Friday, December 3, 2010

Simple Church Minute 41--candles, table, incense, quarterly communion

41—candles, table, incense, quarterly communion
NOTE:  I originally wrote a segment for each of the 61 points Frank Viola and George Barna make in their book, Pagan Christianity, about traditions in the institutional church not based on scripture.  After writing it, I chose to not include this segment merely as I felt that in wouldn’t be an interesting radio commentary.

My name is Tom; this is Simple Church Minute
            In the early church, communion was a joyous, simple meal.  Jesus introduced it at a Passover feast.  Over time, from the early church, this simple mean between believers changed to a ritual, in a church building, presided over by a member of a clergy class, the leadership of which was enforced by secular law, and the meal became smaller than an hor’dourve.

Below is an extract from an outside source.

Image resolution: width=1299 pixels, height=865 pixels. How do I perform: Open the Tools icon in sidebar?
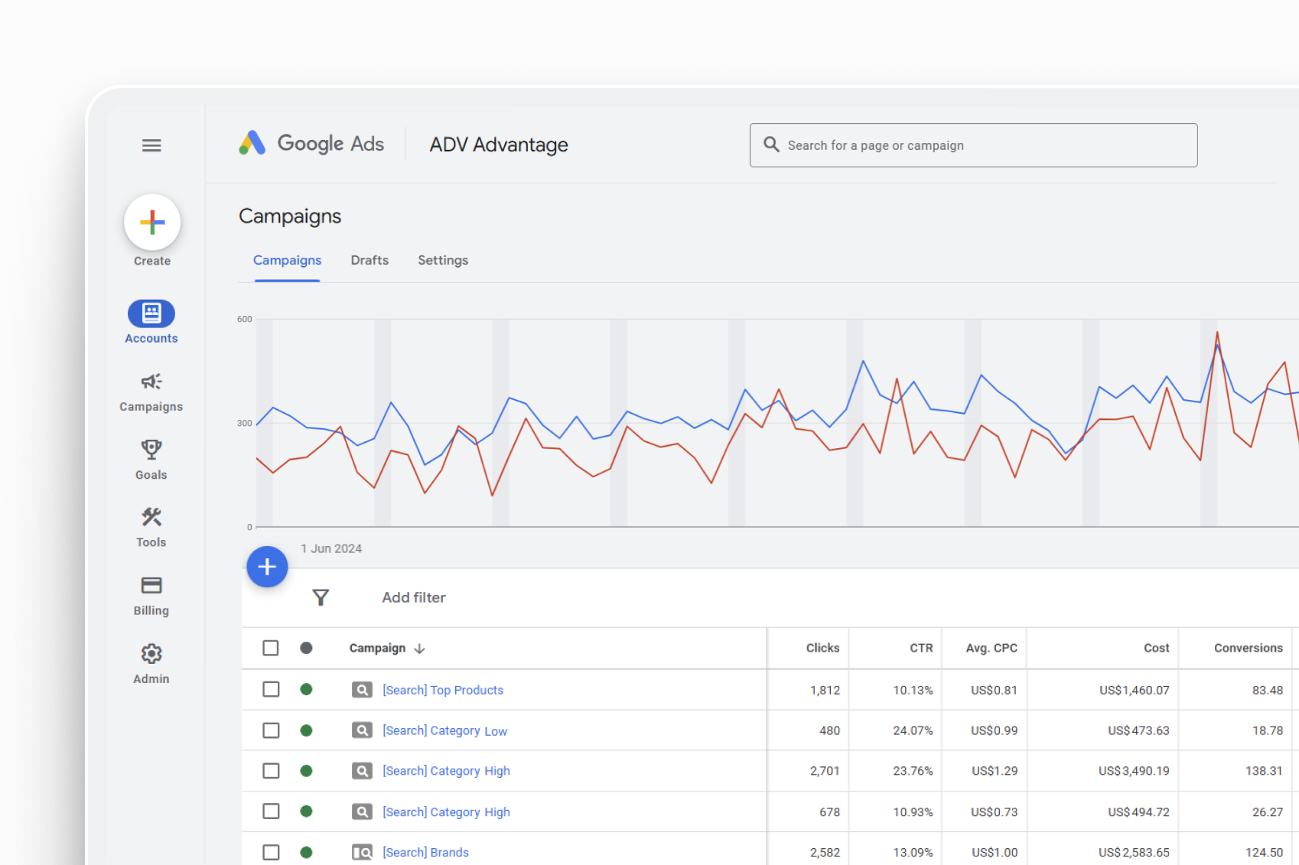coord(151,518)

            During that time, it was renamed Eucharist, considered to be a symbolic reenactment of Jesus’ crucifixion, with a table called an altar, the ceremony called a sacrifice, and a mystical explanation of the bread and wine becoming Jesus’ flesh and blood upon the ceremony’s leader praying the ceremonial words.

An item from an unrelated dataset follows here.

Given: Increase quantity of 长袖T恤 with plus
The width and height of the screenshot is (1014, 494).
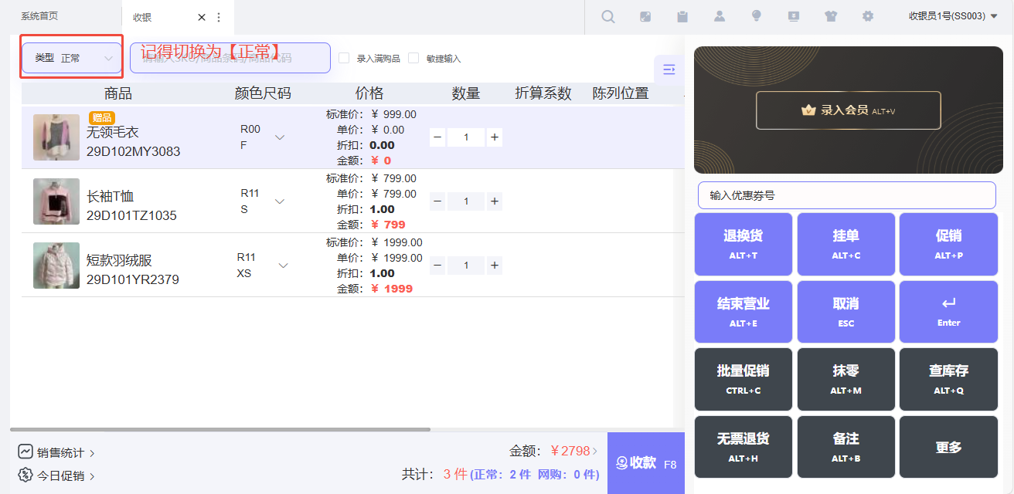Looking at the screenshot, I should tap(495, 201).
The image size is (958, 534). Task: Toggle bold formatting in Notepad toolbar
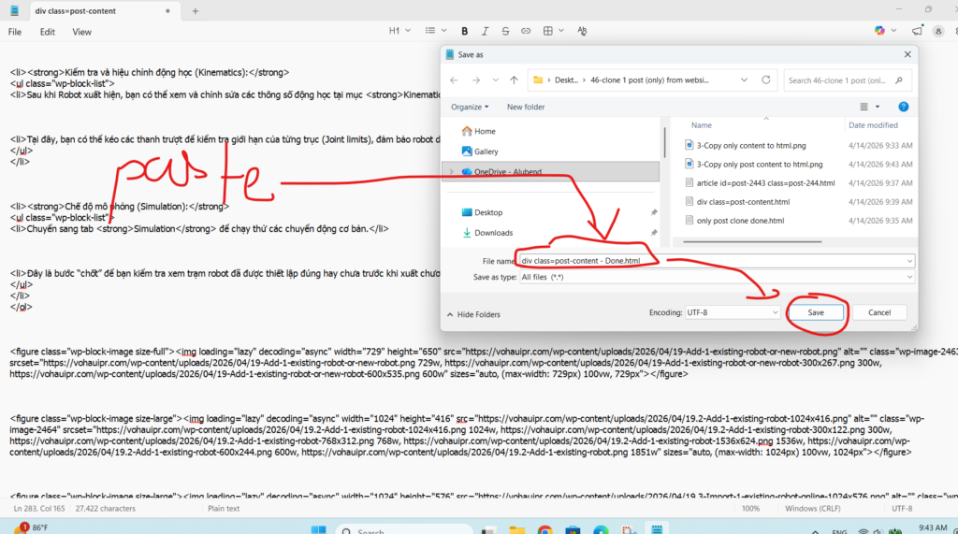pyautogui.click(x=464, y=31)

            The Reformation happened—Zwingli promoted the idea, resisted by some Reformers, of having communion four times a year, instead of every service, on the idea that it would be more meaningful if done less frequently.  The altar was renamed the communion table, and was no longer the central feature of the church and service, replaced by the pastor and the sermon.  Many groups eliminated using incense as part of the service. Some eliminated candles sitting on the end of the communion table, a tradition that dated back to the courts of Rome.  Communion was taught to be a memorial.  All these changes were accepted by mainline protestant churches.  The ceremony was done in a solemn manner, and still quite unlike how it started, as a simple meal between believers rejoicing in the joy of salvation and a common purpose in life based on what Jesus did for mankind.